[Given entries — start]

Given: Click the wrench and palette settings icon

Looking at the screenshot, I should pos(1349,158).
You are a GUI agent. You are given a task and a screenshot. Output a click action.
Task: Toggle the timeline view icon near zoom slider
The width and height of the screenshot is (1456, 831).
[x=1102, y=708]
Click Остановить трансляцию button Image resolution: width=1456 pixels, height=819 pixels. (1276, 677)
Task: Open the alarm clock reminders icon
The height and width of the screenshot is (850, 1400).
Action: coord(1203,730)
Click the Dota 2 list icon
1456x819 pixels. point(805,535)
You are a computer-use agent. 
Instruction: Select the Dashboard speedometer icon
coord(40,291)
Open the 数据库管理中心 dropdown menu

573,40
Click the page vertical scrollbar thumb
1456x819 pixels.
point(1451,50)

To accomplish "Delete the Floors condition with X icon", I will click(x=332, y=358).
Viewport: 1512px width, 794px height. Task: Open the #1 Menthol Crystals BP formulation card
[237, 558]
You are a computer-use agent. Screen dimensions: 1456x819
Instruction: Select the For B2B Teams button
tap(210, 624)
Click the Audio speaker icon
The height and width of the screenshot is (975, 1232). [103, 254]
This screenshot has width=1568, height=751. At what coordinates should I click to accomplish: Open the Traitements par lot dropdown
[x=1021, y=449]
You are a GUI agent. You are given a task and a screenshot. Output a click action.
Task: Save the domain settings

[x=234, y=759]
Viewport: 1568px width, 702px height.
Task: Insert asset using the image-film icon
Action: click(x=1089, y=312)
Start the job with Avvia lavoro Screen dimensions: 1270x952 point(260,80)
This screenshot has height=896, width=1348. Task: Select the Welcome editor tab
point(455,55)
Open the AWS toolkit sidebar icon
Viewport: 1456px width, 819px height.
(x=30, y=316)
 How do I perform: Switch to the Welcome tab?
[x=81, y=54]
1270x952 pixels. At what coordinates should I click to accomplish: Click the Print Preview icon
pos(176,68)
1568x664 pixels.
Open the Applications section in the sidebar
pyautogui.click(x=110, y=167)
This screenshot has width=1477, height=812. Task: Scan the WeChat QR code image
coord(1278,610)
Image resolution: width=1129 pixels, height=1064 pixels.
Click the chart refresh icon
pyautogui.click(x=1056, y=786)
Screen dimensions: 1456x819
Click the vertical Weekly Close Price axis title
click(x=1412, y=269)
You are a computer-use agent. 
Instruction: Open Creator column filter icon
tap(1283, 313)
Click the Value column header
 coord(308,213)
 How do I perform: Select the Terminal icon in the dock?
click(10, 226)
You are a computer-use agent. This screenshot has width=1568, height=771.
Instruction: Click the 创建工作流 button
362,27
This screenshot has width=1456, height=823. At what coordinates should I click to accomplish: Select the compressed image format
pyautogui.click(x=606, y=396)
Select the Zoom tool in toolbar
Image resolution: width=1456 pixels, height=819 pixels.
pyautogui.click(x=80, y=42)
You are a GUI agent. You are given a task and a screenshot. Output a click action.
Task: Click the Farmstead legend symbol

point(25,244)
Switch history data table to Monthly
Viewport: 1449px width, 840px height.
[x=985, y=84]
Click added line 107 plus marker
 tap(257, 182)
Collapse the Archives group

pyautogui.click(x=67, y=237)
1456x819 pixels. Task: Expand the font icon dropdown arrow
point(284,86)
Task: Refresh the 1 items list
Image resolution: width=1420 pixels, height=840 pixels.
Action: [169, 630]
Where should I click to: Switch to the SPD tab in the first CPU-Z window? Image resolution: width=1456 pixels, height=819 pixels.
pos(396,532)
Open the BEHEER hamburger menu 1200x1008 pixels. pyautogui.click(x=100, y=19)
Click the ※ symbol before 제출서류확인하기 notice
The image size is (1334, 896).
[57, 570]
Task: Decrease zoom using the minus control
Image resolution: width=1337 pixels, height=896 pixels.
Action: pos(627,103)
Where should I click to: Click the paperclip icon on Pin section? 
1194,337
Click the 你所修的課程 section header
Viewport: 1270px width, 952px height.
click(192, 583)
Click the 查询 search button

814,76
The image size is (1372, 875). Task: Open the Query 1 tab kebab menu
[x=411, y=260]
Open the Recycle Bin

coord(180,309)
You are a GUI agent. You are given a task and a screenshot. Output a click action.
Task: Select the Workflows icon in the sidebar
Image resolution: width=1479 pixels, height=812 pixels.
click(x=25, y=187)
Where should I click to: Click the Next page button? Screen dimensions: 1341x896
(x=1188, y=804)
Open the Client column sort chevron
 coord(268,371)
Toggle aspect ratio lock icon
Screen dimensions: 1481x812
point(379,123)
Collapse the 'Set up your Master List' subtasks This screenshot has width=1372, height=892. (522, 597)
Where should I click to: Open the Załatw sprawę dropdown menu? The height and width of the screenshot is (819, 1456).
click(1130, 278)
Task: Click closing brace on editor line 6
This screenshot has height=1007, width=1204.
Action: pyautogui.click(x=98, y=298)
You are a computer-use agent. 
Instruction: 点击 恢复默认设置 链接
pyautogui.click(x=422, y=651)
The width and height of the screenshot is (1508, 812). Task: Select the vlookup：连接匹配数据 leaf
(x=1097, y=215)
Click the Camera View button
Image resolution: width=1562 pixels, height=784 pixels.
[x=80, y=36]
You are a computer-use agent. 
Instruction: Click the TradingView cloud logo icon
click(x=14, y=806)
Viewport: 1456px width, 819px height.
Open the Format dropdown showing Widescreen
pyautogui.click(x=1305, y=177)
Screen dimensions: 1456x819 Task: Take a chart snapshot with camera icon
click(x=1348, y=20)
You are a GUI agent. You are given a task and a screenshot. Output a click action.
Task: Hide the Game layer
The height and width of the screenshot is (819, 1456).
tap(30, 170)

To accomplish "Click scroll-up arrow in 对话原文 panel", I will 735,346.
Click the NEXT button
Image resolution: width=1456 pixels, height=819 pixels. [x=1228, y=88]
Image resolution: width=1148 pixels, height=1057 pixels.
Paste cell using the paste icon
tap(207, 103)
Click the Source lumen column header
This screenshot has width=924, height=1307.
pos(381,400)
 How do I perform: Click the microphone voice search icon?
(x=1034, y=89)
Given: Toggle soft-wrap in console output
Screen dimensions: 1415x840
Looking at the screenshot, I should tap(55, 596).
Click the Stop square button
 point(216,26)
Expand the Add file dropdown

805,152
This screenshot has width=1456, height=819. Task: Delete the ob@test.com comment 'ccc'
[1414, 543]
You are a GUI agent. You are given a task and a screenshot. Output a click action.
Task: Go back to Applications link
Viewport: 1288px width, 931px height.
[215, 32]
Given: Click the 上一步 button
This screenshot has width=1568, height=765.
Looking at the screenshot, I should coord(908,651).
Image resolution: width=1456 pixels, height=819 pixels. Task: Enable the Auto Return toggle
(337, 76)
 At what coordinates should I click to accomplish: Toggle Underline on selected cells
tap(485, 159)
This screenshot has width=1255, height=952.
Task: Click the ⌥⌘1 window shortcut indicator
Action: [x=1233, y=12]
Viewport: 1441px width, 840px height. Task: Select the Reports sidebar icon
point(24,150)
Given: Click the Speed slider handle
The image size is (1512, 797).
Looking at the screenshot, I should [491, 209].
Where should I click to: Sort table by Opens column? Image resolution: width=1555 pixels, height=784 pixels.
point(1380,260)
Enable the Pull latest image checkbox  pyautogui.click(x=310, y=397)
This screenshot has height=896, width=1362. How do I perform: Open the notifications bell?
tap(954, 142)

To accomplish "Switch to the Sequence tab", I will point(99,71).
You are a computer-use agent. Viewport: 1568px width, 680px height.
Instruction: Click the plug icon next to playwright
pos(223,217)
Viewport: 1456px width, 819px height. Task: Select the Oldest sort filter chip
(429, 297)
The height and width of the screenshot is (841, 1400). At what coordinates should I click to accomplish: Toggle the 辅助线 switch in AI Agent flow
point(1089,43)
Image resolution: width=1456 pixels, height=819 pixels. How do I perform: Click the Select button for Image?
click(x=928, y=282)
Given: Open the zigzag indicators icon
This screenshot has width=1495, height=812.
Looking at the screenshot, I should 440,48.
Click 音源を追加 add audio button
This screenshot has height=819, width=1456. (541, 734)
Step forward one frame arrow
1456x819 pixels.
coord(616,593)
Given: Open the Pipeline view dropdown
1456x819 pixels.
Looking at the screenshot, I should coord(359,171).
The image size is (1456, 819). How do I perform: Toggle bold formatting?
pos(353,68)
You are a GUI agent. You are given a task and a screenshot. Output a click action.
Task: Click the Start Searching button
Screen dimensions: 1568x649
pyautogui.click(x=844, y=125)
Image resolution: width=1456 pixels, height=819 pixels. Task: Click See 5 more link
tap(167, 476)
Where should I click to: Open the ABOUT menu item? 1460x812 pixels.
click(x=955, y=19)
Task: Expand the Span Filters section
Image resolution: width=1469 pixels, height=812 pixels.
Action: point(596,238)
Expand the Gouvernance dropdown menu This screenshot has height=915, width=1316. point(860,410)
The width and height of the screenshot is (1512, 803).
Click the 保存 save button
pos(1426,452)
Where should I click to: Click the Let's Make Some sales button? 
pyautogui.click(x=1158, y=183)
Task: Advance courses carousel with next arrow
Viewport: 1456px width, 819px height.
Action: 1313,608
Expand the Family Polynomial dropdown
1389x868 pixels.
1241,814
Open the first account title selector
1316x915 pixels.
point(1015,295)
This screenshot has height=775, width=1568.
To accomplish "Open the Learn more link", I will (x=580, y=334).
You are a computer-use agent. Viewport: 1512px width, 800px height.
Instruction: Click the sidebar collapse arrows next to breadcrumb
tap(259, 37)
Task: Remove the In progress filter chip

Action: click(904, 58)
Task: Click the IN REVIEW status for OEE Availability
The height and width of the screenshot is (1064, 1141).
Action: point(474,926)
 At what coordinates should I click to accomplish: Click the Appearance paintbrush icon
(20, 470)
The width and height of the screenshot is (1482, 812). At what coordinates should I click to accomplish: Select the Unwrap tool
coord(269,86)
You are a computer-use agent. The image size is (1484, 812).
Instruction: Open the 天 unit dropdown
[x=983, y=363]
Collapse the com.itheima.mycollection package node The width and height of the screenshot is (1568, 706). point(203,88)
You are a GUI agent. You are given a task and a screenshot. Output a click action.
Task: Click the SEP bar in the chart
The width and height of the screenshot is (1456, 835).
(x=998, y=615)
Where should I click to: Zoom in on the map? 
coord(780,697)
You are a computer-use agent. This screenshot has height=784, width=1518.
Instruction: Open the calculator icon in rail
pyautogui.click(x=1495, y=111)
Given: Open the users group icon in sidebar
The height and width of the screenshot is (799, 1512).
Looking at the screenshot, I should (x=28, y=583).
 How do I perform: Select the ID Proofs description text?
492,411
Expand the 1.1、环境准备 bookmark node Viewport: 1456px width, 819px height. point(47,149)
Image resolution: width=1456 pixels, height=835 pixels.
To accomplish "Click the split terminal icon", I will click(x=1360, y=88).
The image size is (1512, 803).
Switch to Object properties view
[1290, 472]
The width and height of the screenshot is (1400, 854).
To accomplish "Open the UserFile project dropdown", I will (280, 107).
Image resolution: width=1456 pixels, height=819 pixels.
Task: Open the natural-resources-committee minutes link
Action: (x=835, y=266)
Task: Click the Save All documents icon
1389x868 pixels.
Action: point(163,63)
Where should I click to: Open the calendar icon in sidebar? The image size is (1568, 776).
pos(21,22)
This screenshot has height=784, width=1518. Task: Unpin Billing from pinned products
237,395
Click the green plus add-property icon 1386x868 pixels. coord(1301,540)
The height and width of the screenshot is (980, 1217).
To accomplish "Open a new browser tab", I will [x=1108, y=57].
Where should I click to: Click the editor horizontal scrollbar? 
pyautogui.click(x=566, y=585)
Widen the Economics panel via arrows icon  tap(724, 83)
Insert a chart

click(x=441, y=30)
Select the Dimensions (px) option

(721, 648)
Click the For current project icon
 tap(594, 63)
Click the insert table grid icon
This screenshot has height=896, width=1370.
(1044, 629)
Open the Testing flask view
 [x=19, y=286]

[Given entries — finish]

Assignment: Return only the lines between the one holding "Image resolution: width=1148" and the one holding "Given: Toggle soft-wrap in console output", inclusive, exactly as they appear above.

Response area:
Image resolution: width=1148 pixels, height=1057 pixels.
Paste cell using the paste icon
tap(207, 103)
Click the Source lumen column header
This screenshot has width=924, height=1307.
pos(381,400)
 How do I perform: Click the microphone voice search icon?
(x=1034, y=89)
Given: Toggle soft-wrap in console output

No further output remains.